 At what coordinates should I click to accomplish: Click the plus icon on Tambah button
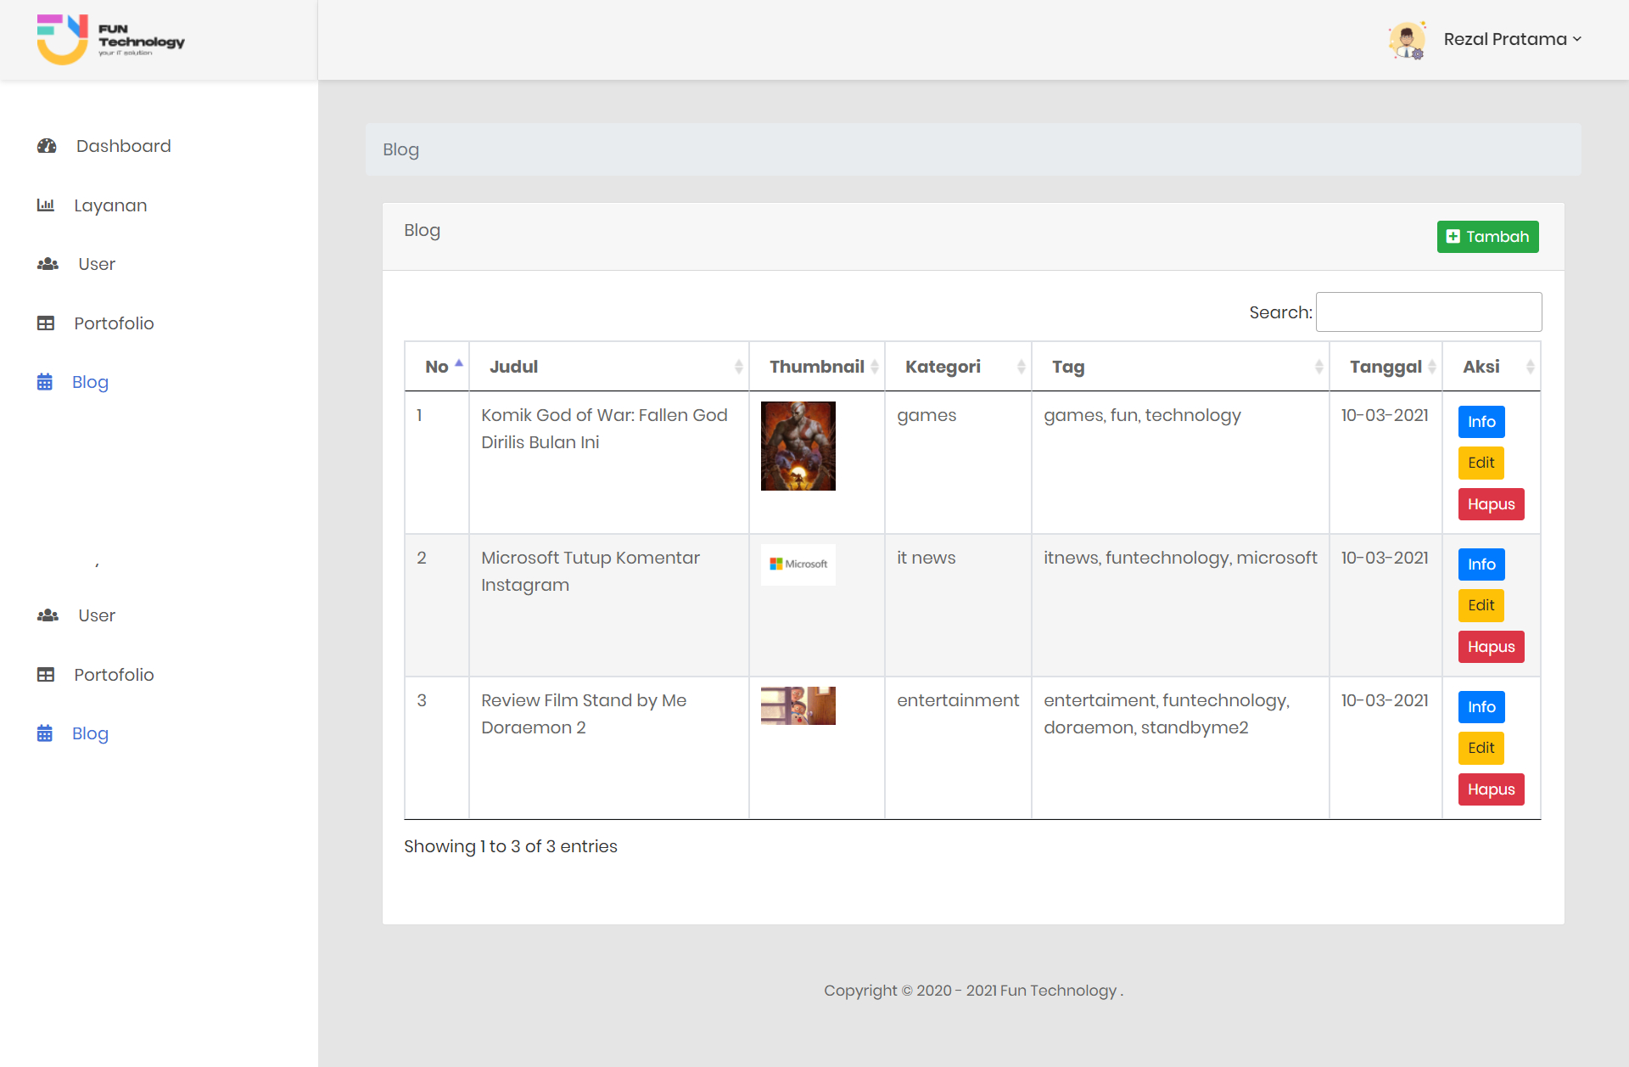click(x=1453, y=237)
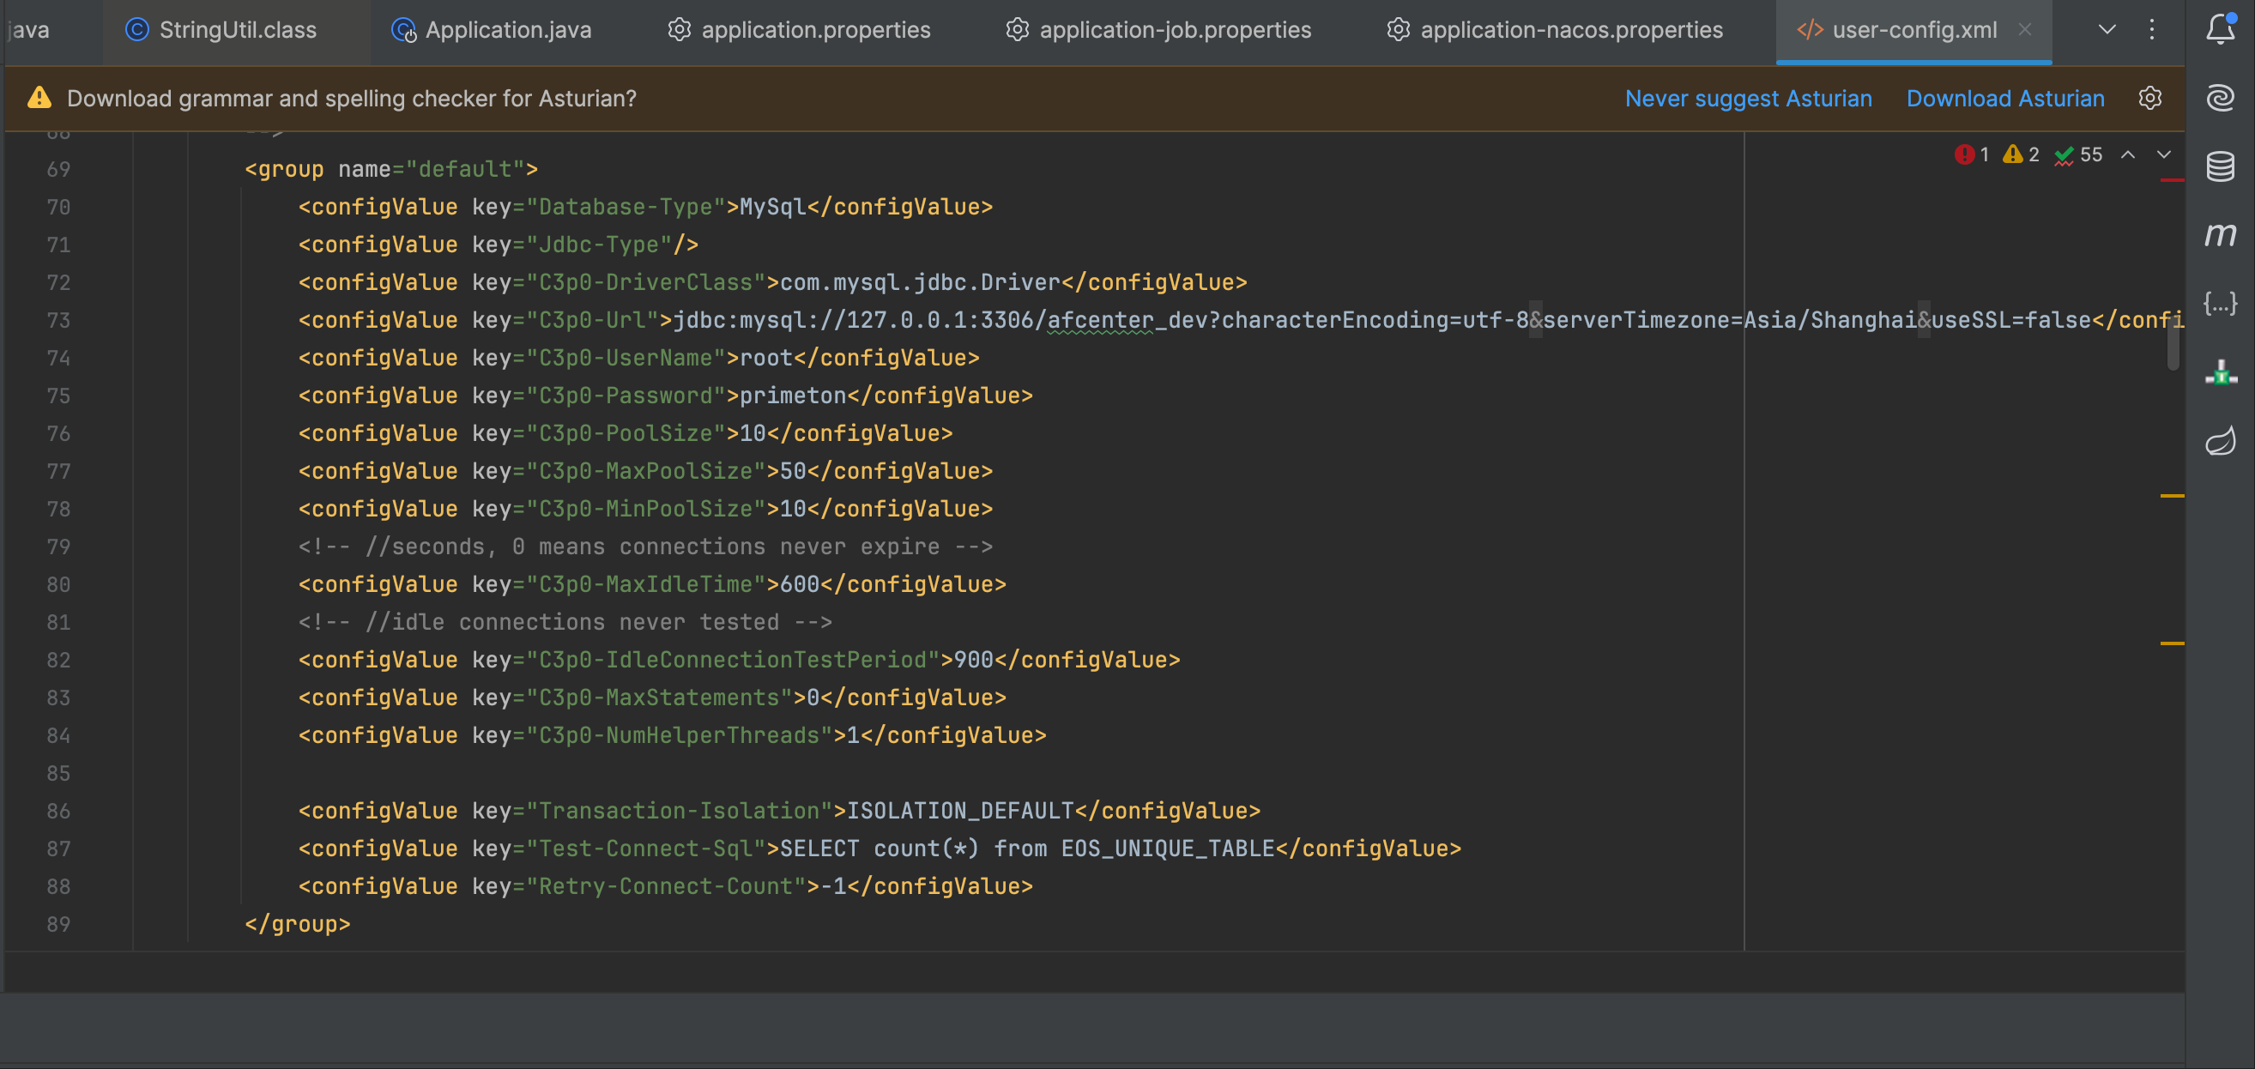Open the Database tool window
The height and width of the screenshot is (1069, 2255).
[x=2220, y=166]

★ ★ ★ ★ ★ ★ ★

◆ **What you will do**: Copy all the material above exactly, but skip each image.

◆ **Response below**:
 At what coordinates should I click to accomplish: Click the plus icon on Tambah button
click(x=1453, y=237)
Open the Database tool window
The height and width of the screenshot is (1069, 2255).
[x=2220, y=166]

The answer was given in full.